Capitolo 20
Erano arrivati al cantiere che era quasi metà pomeriggio, il sole stava lentamente scomparendo dietro i palazzi che circondavano la zona. Era un quartiere periferico ancora in via di sviluppo e la zona dei lavori era abbastanza isolata. Rotto il lucchetto che chiudeva con una catena di ferro il cancello, entrarono, tra zone d'ombra e spicchi di luce che il sole seminascosto proiettava sul terreno, sparpagliandosi per cercare la ragazza scomparsa ormai da otto giorni. C'erano tre casette prefabbricate e un container nel cui interno probabilmente avrebbero trovato attrezzature da lavoro. Ida non ebbe bisogno di dire nulla, la sua squadra composta da sei uomini e due donne, oltre a lei e al suo vice, sapeva già come muoversi. Come spesso le capitava in quei casi, mentre la squadra entrava, lei si fermò a qualche metro dall'ingresso a perlustrare con lo sguardo la zona, catturando tutte le informazioni visive che poteva. Era una prassi consolidata ormai da molti anni. Si immaginò Isabella in quel posto, cercando di capire dove potesse nascondersi. Soprattutto però quei momenti le servivano per caricarsi e darsi forza. Troppe volte quelle ricerche non avevano dato il risultato sperato, e quando succedeva lei si sentiva sempre un po' più sconfitta e delusa. Sapeva che le ipotesi che Vincenzo aveva portato alla sua attenzione erano più che plausibili, ma una parte di lei non voleva accettarle, dentro di lei covava ancora la speranza che Isabella fosse viva, magari fuggita di sua spontanea volontà per un capriccio che spesso gli adolescenti hanno nei confronti della vita. A quell'età persino lei aveva pensato più di una volta di fuggire di casa. In effetti con un padre come il suo chi non avrebbe pensato di fuggire.

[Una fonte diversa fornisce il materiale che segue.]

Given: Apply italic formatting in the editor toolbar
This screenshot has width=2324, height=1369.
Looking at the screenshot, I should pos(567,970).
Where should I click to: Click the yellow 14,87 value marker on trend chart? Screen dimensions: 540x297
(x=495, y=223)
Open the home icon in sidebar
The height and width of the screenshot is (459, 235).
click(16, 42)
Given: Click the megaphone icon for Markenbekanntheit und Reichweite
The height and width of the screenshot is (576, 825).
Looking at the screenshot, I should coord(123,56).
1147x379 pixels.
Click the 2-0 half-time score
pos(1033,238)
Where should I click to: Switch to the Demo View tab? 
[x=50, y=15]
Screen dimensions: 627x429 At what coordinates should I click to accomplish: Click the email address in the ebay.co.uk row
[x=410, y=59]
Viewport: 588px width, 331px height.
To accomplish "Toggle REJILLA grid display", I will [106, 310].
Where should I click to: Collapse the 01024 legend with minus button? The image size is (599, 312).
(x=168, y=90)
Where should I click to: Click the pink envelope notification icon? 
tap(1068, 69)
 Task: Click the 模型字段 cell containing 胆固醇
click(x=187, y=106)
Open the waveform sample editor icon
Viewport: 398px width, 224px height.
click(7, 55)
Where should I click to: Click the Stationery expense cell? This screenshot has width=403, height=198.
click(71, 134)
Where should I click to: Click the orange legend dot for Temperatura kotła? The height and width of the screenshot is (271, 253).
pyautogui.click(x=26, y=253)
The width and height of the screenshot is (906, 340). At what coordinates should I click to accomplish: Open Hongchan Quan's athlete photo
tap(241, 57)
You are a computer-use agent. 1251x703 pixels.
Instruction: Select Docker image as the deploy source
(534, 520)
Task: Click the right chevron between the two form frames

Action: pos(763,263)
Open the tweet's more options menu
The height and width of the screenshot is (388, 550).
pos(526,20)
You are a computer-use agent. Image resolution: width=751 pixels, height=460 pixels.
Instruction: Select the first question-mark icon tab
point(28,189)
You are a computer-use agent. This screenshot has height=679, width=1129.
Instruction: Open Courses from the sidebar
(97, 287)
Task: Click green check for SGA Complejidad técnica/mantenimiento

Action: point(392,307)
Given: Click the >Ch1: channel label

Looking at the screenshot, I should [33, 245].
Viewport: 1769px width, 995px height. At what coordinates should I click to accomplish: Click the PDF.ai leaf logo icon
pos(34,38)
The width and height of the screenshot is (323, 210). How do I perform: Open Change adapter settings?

«Commissario» Vincenzo che stava guidando la perquisizione la chiamò facendole segno da lontano
Ida si avvicinò al suo vice, cercando di seguire la stessa linea retta immaginaria che avevano percorso i suoi uomini. Meno terreno calpestavano più probabilità avevano di trovare qualche indizio valido. Vincenzo era fermo davanti alla porta di una casetta prefabbricata.
«Guarda la serratura» disse l'uomo appena lei gli fu accanto.
Ida si chinò leggermente notando i piccoli graffi sul blocchetto della serratura «è stata forzata» affermò
«Sembrerebbe» rispose Vincenzo
«Aprila» ordinò Ida
Vincenzo prese dalle tasche due spadini e infilandoli nella serratura li fece roteare fino a quando non si sentì lo scatto del cilindro e la porta si aprì.
«Entriamo» disse Ida spalancando la porta e avviandosi nella casetta.
L'arredamento era quello di un piccolo ufficio molto spartano, una scrivania due sedie un piccolo schedario, un tavolo per disegno e una postazione che probabilmente serviva per un computer visto che vicino c'era una presa di corrente. In angolo due cassapanche chiuse da lucchetti e un appendiabito a colonna in legno consumato dagli anni.
«Apri quei lucchetti» ordinò Ida indicando le cassapanche mentre lei perlustrava i cassetti della scrivania. Fogli sparsi e copie di fatture, una vecchia calcolatrice e alcune matite.
«Commissario» Bonaiuti si affacciò dalla porta d'ingresso «abbiamo trovato un passaggio tra le sbarre di ferro»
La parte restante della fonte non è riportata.